Exercise instructions
Reproduce the lines from the start through the line containing "click(x=629, y=340)", replacing "avatar" with "icon" and leaving all else unchanged.
-- START Provided information --
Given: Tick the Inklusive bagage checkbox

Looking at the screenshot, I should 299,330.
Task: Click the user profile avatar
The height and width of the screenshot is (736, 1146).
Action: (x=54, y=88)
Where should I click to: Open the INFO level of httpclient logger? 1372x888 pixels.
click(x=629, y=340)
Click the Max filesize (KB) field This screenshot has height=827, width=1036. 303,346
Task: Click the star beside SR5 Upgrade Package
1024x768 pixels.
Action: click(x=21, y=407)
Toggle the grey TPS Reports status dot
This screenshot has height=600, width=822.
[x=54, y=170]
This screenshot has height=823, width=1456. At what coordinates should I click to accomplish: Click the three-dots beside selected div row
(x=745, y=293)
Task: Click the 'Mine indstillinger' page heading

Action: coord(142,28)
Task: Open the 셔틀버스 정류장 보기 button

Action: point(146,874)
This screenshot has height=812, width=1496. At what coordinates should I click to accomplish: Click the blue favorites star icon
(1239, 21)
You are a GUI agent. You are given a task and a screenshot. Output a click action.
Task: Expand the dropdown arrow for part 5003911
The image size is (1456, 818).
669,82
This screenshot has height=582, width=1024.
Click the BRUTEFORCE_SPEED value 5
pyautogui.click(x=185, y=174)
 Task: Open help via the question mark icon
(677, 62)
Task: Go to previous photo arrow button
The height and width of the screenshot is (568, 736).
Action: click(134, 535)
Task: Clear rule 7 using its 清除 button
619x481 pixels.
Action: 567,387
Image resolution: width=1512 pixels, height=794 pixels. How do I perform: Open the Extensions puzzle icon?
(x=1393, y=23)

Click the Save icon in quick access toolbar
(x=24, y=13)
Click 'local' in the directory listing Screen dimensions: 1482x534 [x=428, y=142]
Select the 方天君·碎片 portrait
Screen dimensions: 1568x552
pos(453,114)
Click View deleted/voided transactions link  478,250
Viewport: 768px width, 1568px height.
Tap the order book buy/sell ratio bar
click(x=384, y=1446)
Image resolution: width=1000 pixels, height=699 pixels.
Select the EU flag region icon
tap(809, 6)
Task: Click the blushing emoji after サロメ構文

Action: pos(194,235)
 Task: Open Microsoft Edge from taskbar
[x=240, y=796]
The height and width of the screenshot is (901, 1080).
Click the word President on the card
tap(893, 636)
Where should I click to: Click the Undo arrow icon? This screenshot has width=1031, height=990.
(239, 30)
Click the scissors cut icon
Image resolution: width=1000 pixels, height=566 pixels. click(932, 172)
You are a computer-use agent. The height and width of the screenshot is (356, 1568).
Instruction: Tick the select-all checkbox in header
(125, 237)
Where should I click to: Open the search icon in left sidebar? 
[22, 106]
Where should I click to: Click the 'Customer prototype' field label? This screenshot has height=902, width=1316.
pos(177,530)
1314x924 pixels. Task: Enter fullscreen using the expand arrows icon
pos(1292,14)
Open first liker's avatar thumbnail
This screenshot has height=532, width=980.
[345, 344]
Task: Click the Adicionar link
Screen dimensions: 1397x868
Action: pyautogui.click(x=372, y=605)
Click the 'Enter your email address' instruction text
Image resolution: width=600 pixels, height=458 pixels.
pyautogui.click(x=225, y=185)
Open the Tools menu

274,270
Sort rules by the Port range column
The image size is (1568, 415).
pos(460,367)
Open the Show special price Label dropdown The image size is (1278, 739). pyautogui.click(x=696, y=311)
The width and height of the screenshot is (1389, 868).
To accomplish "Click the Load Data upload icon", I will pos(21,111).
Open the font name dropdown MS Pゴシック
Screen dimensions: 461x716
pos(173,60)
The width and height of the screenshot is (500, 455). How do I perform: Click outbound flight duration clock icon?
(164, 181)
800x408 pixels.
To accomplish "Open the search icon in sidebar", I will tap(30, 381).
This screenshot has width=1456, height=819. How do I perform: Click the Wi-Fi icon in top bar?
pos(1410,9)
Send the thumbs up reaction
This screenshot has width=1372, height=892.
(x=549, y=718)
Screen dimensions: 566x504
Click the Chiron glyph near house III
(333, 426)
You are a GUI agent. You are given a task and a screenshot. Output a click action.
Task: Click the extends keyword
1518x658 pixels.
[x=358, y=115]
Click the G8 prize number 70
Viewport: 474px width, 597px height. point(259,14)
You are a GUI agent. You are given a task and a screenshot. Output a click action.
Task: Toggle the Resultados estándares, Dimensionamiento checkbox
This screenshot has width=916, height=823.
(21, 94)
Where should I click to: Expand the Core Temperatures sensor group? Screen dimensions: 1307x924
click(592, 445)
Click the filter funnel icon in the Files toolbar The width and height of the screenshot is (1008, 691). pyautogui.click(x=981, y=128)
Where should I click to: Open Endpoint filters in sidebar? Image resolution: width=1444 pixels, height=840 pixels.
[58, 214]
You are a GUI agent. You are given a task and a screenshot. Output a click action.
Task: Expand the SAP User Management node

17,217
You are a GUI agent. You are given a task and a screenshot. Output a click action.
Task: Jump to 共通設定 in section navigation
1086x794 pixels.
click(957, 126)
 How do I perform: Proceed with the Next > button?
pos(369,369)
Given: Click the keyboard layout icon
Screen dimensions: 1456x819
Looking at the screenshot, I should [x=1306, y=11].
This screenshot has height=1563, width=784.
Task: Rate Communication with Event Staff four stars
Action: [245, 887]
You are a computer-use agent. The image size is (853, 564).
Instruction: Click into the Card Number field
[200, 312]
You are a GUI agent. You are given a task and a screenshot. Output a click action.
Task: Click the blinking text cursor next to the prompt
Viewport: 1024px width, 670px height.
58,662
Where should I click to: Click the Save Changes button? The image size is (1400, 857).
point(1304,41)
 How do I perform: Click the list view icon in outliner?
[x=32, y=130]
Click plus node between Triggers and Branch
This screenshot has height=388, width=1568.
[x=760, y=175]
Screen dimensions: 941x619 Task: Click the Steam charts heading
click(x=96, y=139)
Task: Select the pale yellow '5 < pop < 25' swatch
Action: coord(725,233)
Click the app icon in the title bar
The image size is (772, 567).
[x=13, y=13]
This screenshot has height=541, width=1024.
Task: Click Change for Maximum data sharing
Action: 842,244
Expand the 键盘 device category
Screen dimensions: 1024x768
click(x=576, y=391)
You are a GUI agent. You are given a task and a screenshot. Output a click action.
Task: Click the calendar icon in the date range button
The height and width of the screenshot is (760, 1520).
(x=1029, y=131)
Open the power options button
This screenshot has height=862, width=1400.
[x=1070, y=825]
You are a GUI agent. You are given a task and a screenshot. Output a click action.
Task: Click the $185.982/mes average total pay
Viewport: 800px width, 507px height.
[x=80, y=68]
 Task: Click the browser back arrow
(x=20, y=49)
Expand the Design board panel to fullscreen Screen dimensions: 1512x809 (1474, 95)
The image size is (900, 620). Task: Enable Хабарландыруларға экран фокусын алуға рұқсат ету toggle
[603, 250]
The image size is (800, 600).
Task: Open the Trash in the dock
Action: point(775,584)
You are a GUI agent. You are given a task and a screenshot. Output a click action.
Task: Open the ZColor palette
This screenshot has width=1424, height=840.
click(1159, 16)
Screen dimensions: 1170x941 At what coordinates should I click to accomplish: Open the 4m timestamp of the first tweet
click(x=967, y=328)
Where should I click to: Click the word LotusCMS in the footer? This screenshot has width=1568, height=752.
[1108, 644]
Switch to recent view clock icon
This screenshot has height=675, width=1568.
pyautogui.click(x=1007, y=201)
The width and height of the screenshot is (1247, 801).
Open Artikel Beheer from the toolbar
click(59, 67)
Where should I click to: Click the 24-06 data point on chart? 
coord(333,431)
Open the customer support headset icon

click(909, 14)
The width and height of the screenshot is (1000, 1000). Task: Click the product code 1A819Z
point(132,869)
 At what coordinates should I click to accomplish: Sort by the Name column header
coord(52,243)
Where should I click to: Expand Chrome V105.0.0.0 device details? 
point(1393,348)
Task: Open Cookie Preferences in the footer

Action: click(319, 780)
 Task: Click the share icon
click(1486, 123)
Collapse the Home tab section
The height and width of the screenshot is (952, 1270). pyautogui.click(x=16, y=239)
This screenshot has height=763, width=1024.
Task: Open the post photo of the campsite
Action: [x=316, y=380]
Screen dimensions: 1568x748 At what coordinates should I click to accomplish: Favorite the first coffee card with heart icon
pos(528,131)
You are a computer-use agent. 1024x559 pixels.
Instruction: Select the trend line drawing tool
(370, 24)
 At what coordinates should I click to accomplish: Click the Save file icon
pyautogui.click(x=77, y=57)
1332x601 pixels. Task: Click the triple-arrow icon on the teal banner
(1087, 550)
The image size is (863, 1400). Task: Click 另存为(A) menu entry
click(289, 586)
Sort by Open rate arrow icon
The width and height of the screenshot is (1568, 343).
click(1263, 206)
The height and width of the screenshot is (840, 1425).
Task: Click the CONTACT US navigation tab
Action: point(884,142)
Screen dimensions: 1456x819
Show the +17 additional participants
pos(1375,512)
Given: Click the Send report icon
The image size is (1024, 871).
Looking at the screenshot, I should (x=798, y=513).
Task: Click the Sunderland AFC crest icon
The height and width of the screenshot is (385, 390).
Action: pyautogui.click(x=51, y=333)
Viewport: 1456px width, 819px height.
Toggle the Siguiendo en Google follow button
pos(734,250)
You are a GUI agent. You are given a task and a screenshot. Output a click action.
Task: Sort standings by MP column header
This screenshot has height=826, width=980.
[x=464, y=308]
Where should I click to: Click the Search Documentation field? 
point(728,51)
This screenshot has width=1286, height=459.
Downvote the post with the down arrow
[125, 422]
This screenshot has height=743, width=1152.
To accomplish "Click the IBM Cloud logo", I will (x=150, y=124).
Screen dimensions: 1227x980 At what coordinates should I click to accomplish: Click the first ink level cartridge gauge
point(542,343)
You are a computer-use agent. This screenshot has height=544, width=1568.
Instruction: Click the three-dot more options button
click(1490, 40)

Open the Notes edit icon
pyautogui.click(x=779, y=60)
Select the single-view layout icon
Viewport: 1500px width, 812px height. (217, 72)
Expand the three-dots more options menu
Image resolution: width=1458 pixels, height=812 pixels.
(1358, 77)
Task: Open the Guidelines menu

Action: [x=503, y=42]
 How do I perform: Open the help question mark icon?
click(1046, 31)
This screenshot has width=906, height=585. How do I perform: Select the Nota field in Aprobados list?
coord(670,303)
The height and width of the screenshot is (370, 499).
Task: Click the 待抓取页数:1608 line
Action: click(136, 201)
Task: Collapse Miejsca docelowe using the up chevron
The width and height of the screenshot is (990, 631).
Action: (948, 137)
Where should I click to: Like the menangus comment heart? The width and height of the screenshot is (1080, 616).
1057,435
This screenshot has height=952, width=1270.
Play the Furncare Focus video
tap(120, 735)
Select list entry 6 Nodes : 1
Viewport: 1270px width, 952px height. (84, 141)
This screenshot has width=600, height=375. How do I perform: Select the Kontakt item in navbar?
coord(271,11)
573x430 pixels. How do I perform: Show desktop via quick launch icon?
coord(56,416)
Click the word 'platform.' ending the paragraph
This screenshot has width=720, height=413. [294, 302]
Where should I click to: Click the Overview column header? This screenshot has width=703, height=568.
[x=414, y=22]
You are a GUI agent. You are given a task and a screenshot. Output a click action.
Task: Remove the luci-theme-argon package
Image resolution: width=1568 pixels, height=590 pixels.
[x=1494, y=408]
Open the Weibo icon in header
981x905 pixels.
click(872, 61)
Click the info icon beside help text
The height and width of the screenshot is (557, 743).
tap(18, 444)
-- END Provided information --
Exercise answer
Given: Tick the Inklusive bagage checkbox

Looking at the screenshot, I should 299,330.
Task: Click the user profile icon
The height and width of the screenshot is (736, 1146).
Action: (x=54, y=88)
Where should I click to: Open the INFO level of httpclient logger? 1372x888 pixels.
click(x=629, y=340)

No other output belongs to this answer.